— Short problem —
Reproduce every line from the start of the listing through the line containing "click(130, 10)", inclusive, offsetting each coordinate value in the answers by -68 and leaving all other text unchanged.
== Dataset rows
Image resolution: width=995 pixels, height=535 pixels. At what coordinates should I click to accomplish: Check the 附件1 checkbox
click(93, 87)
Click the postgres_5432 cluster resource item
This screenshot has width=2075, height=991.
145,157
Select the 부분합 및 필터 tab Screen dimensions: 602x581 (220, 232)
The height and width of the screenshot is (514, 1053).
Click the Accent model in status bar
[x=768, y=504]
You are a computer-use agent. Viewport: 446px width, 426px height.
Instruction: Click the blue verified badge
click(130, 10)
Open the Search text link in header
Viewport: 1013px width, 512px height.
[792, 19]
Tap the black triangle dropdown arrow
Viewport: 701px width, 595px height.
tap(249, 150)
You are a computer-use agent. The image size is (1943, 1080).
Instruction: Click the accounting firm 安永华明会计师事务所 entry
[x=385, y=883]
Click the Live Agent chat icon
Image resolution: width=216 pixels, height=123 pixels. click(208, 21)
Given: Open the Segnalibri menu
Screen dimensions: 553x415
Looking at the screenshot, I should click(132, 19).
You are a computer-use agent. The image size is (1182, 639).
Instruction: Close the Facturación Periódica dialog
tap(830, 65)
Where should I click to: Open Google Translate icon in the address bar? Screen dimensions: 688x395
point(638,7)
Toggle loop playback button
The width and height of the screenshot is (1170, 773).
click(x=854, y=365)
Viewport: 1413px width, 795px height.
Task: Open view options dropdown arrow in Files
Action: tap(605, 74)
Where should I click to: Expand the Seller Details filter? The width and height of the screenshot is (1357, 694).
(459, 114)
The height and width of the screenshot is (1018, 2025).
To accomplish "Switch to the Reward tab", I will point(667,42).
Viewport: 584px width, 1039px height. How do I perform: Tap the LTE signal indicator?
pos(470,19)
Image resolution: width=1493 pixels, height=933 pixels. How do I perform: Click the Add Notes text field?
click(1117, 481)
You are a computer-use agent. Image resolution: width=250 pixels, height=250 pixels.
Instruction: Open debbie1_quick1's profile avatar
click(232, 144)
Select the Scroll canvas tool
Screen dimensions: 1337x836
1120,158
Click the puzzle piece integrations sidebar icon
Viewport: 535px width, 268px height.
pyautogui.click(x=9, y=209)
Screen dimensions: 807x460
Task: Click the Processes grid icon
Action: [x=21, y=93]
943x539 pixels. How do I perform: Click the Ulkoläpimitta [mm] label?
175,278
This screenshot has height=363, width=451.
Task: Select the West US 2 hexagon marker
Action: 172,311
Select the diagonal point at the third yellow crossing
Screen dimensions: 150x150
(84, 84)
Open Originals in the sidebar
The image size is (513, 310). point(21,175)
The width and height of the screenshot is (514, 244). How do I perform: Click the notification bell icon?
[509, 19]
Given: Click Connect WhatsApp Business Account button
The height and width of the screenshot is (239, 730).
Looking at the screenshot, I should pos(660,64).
====
— Task solution —
Image resolution: width=995 pixels, height=535 pixels. At what coordinates should I click to accomplish: Check the 附件1 checkbox
click(25, 19)
Click the postgres_5432 cluster resource item
This screenshot has width=2075, height=991.
77,89
Select the 부분합 및 필터 tab Screen dimensions: 602x581 (152, 164)
The height and width of the screenshot is (514, 1053).
Click the Accent model in status bar
[x=700, y=436]
You are a computer-use agent. Viewport: 446px width, 426px height.
Instruction: Click the blue verified badge
click(62, -58)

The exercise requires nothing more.